Carole Nash
Content Writer
Published: 22nd May 2020
author

This futuristic Ducati Scrambler concept design is the winning entry in an official Ducati Design Center competition.

The bike is the work of student designer Peter Harkins, who studies at the ArtCenter College of Design in Pasadena, California and was just one of 10 finalists selected by the judges.

The 10 finalists were then judged in detail by designer Jeremy Faraud and the head of the Ducati Design Center in Bologna, Italy, Andrea Ferraresi.

The most striking element of the design is the headlight of the concept design which takes the current ‘X’ shape seen on the Scrambler headlight but gives it a much more modern twist with the lighting element floating in an open headlight.
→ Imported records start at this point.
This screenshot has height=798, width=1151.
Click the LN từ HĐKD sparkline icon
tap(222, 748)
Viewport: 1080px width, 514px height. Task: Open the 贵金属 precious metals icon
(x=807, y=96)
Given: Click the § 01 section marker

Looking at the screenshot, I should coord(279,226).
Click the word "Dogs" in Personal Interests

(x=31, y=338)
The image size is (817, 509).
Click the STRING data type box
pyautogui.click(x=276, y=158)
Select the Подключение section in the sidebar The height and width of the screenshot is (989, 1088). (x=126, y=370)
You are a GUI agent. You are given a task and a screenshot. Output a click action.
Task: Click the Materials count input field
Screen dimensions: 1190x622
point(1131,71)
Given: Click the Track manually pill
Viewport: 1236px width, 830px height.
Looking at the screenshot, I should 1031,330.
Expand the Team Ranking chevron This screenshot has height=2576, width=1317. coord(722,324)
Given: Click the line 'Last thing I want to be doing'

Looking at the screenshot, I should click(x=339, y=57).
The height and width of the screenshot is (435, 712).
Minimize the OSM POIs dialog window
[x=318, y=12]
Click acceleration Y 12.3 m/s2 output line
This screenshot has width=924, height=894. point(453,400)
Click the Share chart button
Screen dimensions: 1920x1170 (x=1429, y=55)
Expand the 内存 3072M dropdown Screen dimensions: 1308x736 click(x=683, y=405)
In total, 10 complete, original and different projects were presented but with some features in common. Many of the 10 finalists were electric offerings linked to urban mobility while others were more traditional in appealing to a wider motorcycle audience.

Ducati choose this winner as they felt it represented the ‘true spirit of the brand’.

Ducati Design Center Director Ferraresi said: “The collaboration with the ArtCenter College of Pasadena has given rise to an interesting exchange experience with students from different cultural and academic backgrounds, who have reinterpreted our Scrambler Ducati in a creative way and with very distant points of view.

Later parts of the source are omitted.